3 thoughts on “Local production (not always)”

  1. >People seem to implicitly assume that producing power, water, and food locally is better and that

    >technology will inexorably move things in that direction.

    Water and power don’t need to be cheaper for me to want my own production, just affordable.  From the trends in solar power and associated electronics I am confidant that solar is or will be affordable.   Producing water is already affordable.   I can buy a year supply of food easy enough.  Technology is inexorably making these things more affordable. 

    For the 14 years that I have been in Anguilla solar panels have held off inflation (still like $4-$5/watt after all these years).  My main use of electricity is for airconditioning and a 5 ton airconditioner now uses half the electricity it did back then.   Go technology.

    Having lots of single family seasteads each with their own power production, water production, and supply of food makes for a more failure resilient society.  That is why producing locally can be  “better”, even if it  costs a bit more.
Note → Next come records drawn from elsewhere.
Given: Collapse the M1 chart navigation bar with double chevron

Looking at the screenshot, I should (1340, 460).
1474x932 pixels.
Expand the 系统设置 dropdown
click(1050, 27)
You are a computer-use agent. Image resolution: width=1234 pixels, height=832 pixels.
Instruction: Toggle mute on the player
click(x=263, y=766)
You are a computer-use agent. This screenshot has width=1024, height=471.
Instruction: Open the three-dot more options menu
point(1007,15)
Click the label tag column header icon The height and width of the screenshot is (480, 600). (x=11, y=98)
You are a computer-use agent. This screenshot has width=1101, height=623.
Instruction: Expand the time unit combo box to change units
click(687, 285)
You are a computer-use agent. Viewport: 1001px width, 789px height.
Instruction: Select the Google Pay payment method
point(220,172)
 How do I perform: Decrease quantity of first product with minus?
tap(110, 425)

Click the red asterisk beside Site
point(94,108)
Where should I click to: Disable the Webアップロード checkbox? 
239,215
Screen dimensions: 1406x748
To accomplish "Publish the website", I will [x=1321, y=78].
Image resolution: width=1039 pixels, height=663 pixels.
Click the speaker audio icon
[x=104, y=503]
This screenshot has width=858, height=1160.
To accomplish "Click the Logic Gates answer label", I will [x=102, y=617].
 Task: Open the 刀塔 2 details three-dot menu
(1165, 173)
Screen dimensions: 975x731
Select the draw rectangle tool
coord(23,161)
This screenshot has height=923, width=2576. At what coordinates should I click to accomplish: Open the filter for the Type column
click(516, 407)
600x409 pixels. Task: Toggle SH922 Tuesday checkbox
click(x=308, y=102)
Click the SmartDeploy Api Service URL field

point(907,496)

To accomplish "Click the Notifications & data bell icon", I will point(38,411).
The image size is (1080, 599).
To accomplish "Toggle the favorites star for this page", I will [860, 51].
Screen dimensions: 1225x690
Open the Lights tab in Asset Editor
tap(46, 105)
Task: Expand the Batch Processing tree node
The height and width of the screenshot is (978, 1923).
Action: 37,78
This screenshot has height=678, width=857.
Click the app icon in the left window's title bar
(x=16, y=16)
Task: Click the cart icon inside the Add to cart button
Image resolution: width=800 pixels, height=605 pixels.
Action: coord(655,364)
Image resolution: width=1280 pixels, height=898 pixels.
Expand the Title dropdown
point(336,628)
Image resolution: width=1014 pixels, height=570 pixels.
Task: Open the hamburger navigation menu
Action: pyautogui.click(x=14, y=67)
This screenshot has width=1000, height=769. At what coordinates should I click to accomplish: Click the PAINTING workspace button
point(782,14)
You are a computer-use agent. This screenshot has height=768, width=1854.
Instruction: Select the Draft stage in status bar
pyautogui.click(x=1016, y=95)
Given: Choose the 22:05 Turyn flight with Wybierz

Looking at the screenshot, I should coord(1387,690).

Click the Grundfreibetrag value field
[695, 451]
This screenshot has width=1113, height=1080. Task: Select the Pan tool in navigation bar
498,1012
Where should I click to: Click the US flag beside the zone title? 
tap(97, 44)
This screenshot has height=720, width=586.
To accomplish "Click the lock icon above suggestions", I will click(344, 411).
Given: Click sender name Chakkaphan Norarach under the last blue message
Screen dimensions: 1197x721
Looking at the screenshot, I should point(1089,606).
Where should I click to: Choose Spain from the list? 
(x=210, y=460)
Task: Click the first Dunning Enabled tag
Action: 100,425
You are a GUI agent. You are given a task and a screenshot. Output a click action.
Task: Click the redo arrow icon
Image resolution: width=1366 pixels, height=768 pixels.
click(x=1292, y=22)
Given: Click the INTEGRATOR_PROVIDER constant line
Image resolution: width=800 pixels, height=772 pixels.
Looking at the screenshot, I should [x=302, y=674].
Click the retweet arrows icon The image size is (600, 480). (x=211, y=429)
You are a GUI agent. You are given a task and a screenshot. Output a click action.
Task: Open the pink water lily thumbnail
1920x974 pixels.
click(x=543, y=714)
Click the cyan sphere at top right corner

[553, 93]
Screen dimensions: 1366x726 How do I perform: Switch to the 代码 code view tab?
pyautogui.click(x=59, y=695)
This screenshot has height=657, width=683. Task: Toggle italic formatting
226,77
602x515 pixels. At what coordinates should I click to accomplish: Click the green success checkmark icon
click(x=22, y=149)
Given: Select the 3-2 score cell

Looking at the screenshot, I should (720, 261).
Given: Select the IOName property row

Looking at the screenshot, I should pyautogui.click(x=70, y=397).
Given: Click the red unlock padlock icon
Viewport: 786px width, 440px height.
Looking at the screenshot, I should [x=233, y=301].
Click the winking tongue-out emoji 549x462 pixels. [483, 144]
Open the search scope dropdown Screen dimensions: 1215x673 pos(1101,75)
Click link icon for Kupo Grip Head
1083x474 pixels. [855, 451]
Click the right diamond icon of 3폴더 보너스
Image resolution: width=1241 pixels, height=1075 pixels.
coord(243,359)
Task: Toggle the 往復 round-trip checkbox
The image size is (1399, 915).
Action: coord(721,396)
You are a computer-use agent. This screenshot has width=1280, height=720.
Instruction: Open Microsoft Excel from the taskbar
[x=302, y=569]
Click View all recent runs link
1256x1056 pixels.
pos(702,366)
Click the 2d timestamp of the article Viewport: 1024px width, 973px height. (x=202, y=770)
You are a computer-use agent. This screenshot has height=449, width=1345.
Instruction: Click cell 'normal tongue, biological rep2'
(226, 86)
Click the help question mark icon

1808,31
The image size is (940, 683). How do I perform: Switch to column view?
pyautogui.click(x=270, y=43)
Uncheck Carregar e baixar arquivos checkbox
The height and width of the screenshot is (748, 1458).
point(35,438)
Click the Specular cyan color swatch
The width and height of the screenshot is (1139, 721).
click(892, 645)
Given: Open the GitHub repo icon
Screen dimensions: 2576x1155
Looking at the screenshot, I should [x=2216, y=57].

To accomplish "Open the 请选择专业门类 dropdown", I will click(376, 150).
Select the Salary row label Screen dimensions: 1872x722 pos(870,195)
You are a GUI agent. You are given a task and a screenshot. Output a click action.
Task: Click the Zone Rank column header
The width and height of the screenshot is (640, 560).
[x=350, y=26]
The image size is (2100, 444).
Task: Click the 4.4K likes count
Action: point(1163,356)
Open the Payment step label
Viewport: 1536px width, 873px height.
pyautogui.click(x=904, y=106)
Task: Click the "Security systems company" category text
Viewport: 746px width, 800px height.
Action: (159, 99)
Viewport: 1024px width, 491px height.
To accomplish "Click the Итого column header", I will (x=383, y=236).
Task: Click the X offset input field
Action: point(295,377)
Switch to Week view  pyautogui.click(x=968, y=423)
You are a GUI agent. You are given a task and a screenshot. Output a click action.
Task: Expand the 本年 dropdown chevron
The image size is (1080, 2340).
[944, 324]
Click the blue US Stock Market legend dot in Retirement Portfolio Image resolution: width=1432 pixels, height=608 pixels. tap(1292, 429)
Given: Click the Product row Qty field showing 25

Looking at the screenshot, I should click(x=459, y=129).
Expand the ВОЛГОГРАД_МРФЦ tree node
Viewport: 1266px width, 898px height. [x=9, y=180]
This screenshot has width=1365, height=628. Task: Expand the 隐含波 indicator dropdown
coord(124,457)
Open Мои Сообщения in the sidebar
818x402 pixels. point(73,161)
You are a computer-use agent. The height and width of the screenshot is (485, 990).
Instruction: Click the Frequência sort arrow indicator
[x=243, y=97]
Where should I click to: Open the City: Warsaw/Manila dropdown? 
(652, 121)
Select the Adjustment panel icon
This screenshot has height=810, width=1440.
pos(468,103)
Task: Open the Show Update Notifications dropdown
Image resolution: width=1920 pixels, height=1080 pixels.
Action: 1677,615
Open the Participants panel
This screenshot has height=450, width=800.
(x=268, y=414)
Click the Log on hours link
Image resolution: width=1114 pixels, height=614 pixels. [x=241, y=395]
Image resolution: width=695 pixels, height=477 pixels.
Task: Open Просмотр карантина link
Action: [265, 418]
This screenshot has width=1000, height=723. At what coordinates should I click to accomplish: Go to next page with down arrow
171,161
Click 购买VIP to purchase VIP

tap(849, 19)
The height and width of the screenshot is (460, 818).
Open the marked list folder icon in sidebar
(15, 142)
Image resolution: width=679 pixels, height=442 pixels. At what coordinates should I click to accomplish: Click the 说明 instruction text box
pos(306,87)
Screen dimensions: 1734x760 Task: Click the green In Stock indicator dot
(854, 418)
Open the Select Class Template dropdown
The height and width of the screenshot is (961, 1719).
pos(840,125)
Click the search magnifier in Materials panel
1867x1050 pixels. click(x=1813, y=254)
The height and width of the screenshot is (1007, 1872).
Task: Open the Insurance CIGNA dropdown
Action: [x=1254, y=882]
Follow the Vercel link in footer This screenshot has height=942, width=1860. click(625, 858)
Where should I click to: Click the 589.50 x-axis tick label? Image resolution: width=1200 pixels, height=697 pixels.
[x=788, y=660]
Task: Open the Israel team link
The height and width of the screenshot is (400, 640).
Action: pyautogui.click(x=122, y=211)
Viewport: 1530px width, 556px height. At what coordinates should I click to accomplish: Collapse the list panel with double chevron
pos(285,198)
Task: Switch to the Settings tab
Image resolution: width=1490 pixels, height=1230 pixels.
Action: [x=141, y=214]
    A large seastead will have advantages and disadvantages compared to a single family seastead, but I doubt very much that power production, water production, or even food, will strongly tip either way.  I think other factors and personal preferences will be much more important for people deciding which way they want to go.



      — Vince



  2. Let’s think at the margin. People who value dynamic geography more will benefit even from comparatively inefficient production as technology advances and reduces the costs all across the range of possible economies of scale.

    Besides, there are reasons to belive in a granular-wards trend for many markets: decreases of transaction costs push the optimal relative size of capital structures down. This is a visible phenomenon in today’s internet-capable, transportation-advanced world, as production shifted from 20% of corporations making 80% of everything, to 28% making 72% (in the USA, from 1980 to 1995, the share of Fortune 500 corporations in the GNP went from 58% to 37%). The “natural” trend of free markets is towards lesser relative concentration of capital, by making the entire economy grow faster than any of its individual component.

  3. During the final years of USSR, the water-purification plant of Leningrad (a 5-million strong metropolis) was getting worse and worse. At some point it was pretty much everybody’s opinion that the water from the faucet is better boiled before drinking.

    As economic decay progressed, they (whoever was in charge) decided to gut the purification plant, leaving only the passive elements (such as sand filters). It was publcily announced that faucet-water was not fit for human consumption without further processing. At the same time, however, small purifiers that could be built into the last meter of the waterpipe right before the faucet or attached to the faucet itself became available and quite popular.

    It turned out that it is much better this way; it was actually a waste to wash floors with potable water and the water supply is much more resilient now that purification is decentralized. They give these things a lot of thought in St. Petersburg, because of the experience of the World War II, when the centralized food storage facilities got bombed by the nazis early on during the siege of Leningrad. Even when there was more than enough money to restore the purification plant’s active parts, it turned out not to be worth bothering with.

    Now, I understand that de-salination is a much tougher task than purification of already fresh water. The above have very little to do with fulfilling the purified freshwater needs of seasteads. But I think it is still notable that even massive economies of scale in a 5-million metropolis proved insufficient in the face of decentralization and all the benefits it brings by removing coordination problems.

    Similarly, a laser printer may still print more expensively than a rotary machine, but its output is surely better matched to the actual demand and thus it generates a lot less waste. Same for CD burners.